À sombra do silêncio
Para muitas pessoas, o silêncio é algo que dá medo; e por isso mesmo costuma-se evitá-lo. Provavelmente porque nele, antes ou depois, aflora tudo aquilo que lhe dá medo, aquilo que reprimiu e procurou esconder, ou seja, as próprias sombras. Com medo de ver quem, ou o que é, adia-se o enfrentamento com seu interior sem máscaras.
Por detrás de toda desculpa para evitar o silêncio consigo mesmo, sempre há medo do mundo interior.
No silêncio, estamos “dando permissão” a nosso inconsciente para que nos entregue o que guarda. É lógico, portanto, que venha à superfície o que era subterrâneo.

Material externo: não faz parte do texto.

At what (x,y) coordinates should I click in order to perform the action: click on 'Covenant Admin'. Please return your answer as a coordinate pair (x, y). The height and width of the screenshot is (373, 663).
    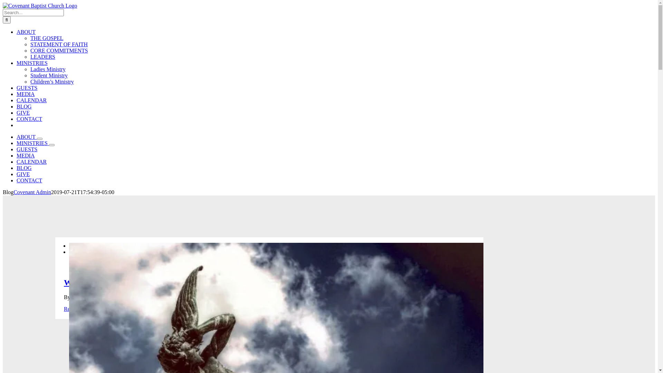
    Looking at the image, I should click on (13, 192).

Sem sombra de dúvida, vivemos uma cultura do ruído, na qual parece que precisamos aturdir-nos para que outras vozes e outros vazios nos passem despercebidos. Porém, com tudo isso, continuamos afastando-nos mais de nós mesmos e passamos a viver na superficialidade.
No entanto, precisamos descobrir o silêncio como fonte sempre nova de vida; ele tem uma função terapêutica, pois traz ordem para o caos interior de nossas emoções e de nossa agressividade.
O silêncio se revela como modo e lugar de acesso à nossa verdadeira identidade. Só descobrindo-o e apoiando-nos nele, enfrentaremos, eficaz e jubilosamente, a superficialidade e o vazio… e começaremos a nos transformar.
É através do silêncio que temos a sorte de ir conhecendo os aposentos escuros de nossa casa para que, graças à sua aceitação e ao trabalho de integração desses aposentos, possamos crescer como pessoas “completas”, interiormente pacificadas e socialmente eficazes.
Silêncio “faz pensar”, remexe águas paradas, trazendo à tona o que nos desconcerta.
Se aprendemos a silenciar, descobrimos, em nós mesmos, regiões nem imaginadas, questões fascinantes, é aceitação do que somos, também dos entulhos que ressoam no fundo do coração.
O silêncio não reprime as emoções e sentimentos negativos, nem esconde as sombras, mas transforma-os em companheiros no caminho para Deus. O silêncio nos proporciona ter acesso ao lugar sagrado, onde os medos, raivas, depressões… não nos alcançam; é ali que se encontra o tesouro precioso, a verdadeira dimensão de nós mesmos, a imagem que Deus fez de cada um de nós. Quando calamos os nossos instintos, medos, inseguranças, frustrações… escutamos o sacrário do nosso coração. Muitas de nossas sombras são integradas nesse processo silencioso.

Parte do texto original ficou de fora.